Cancer 114

For the first time in about three weeks, I am feeling fairly normal. I am sitting in the rooftop restaurant in the hospital waiting for my chemotherapy. Having cancer is a little like being in the armed forces. There is a lot of waiting involved and at the end of it a serious risk of death. Yesterday was a good day. I was in the hospital in the morning (lots of waiting) and we then went out in the afternoon. I had a meal and we went for a walk. By walk I mean I managed a good half kilometre on the flat, up the Monsal Trail from Hassop station which, by the way, advertises itself as a cafe and bookshop. It is a good cafe but there are no books for sale, just an area selling typical gifty junk, the sort of things I can’t believe anyone buys, the sort of thing that is a monstrous unpopped boil on society, wasteful, pointless, and designed to separate a fool from her (it usually is her) money.

I was in hospital yesterday to have my PICC line refitted. You may remember the last one slipped out a little during my last treatment. I have no idea how, and neither did hospital staff. Anyway, it was removed and I have just had a blissful week without a piece of plastic sticking out of a vein on my left upper arm, covered by a dressing and a sock. The skin under the dressing is in a dreadful state. Though I am colourblind I can see it is red. It recovered a little during the week but is still very sore.

The procedure for insterting a PICC line is straightforward, at least for the patient, who cannot see what is happening. The line is a thin tube of plastic that enters the upper arm, goes up to the shoulder, and across and down to just above the heart, so that drugs can be inserted straight to the point at which they will be pumped quickly around the body. It is an effective system, ensuring that patients don’t need endless cannulas, which for those who are lucky enough not to know, are not small Italian cakes but needles placed in a vein in the hand or arm – or elsewhere – strapped in place with a valve so that drugs can be administered. I have one fitted for each CT scan so the dye can be injected.

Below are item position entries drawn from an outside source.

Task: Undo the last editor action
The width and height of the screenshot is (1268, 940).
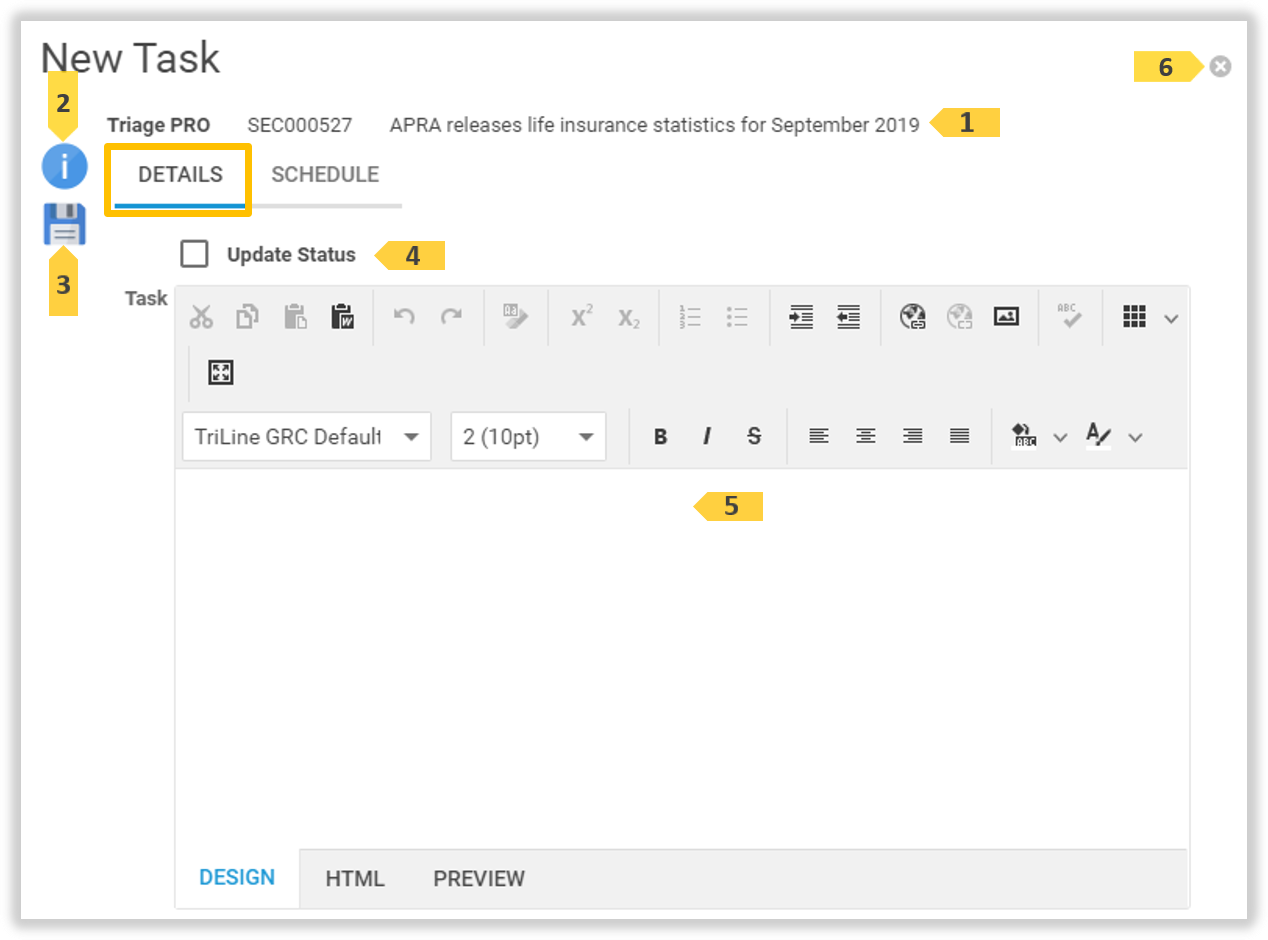Action: 402,316
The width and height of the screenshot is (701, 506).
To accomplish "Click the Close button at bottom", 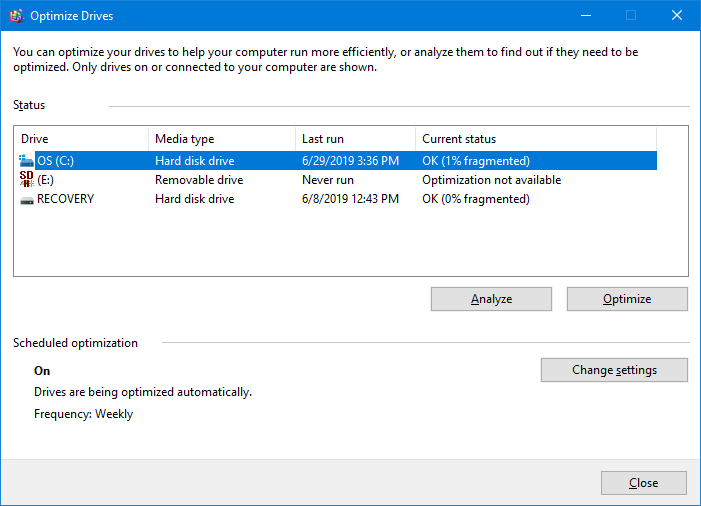I will (x=644, y=483).
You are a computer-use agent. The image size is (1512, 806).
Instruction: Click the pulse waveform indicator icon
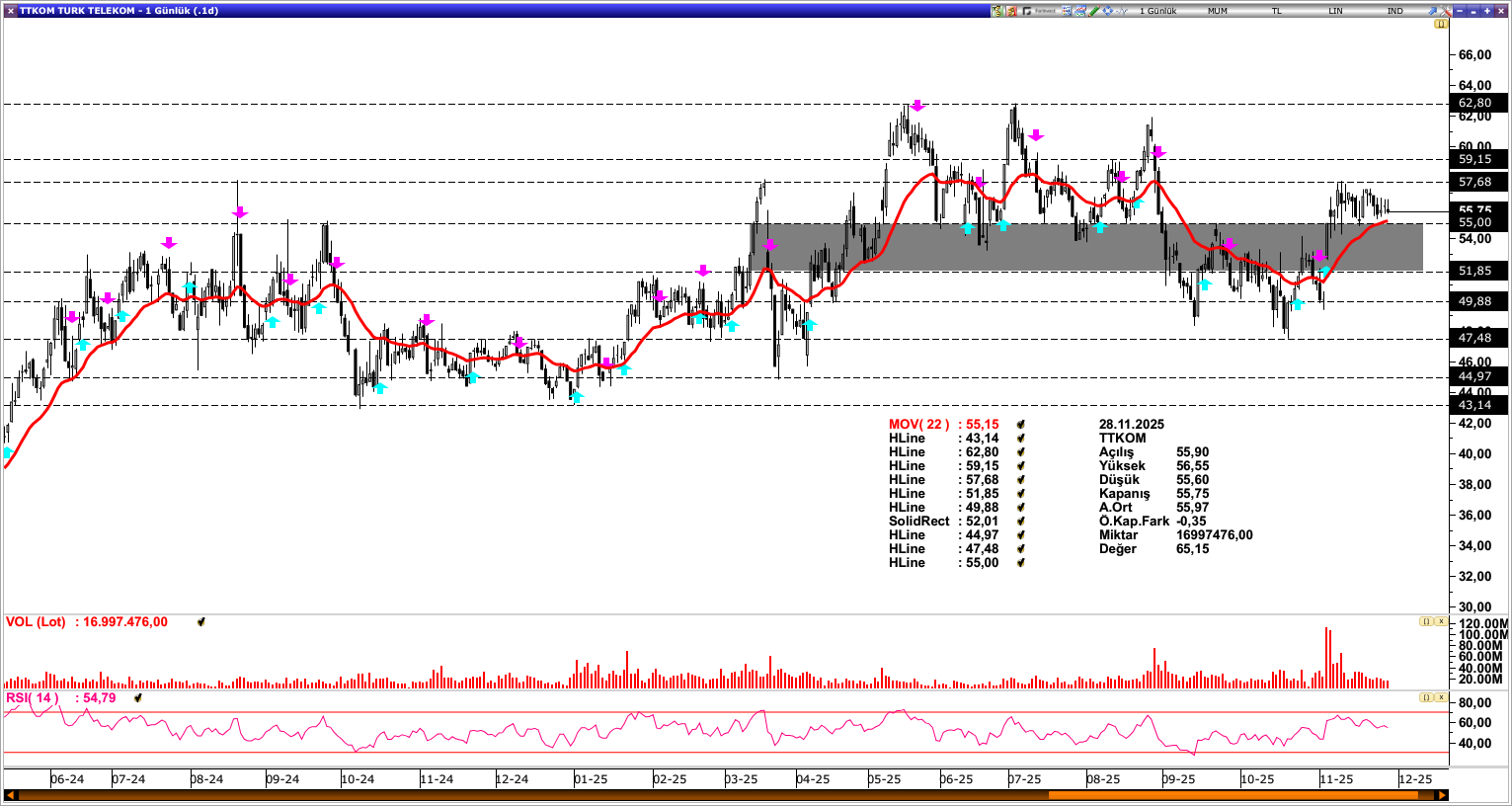tap(1122, 11)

First the length of the required line is measured and cut to size. My line is 52cm underground and 3cm above ground. The patient is covered as for an operation, a little peeky hole where the nurse will insert the tube, and local anaesthetic applied – which is administered by needle and always stings. The patient is made to look elsewhere with the pretence that he or she needs to be in a certain position. I do think it is to ensure they don’t see the tube disappearing into their arm, then after a few seconds it is in, the nurse is finishing off by sticking a small plastic tube cover to the skin using fish hooks, barbed needles which hold the line in place, ensuring any mess is cleared up, which is usually nothing or very little, and chatting the whole time to reassure the patient who is often very nervous. I was not nervous. After all, it was the third time. I can now put up with most procedures with equanimity. The worst things that happen are a) sticking a camera up your backside. Given that I am missing a chunk of colon I am hoping that won’t happen to me again, and b) having a big stick up my nostrils as a Covid test, which I really hate. I know lots of you will have had that test many times and wonder what the fuss is about. I have had it three times and for me I would rather have a 30cm slit cut into my abdomen and half my guts ripped out by the surgeon’s teeth. At least for that I was unconscious.

So, my PICC line is in and I now need to go to the cancer ward (no they don’t call it that but a little Solzhenitsyn does no one any harm) and have a few pints of poison thrust into my body. The phrase, ‘Whats your poison?’ used to mean something so much nicer in the old days.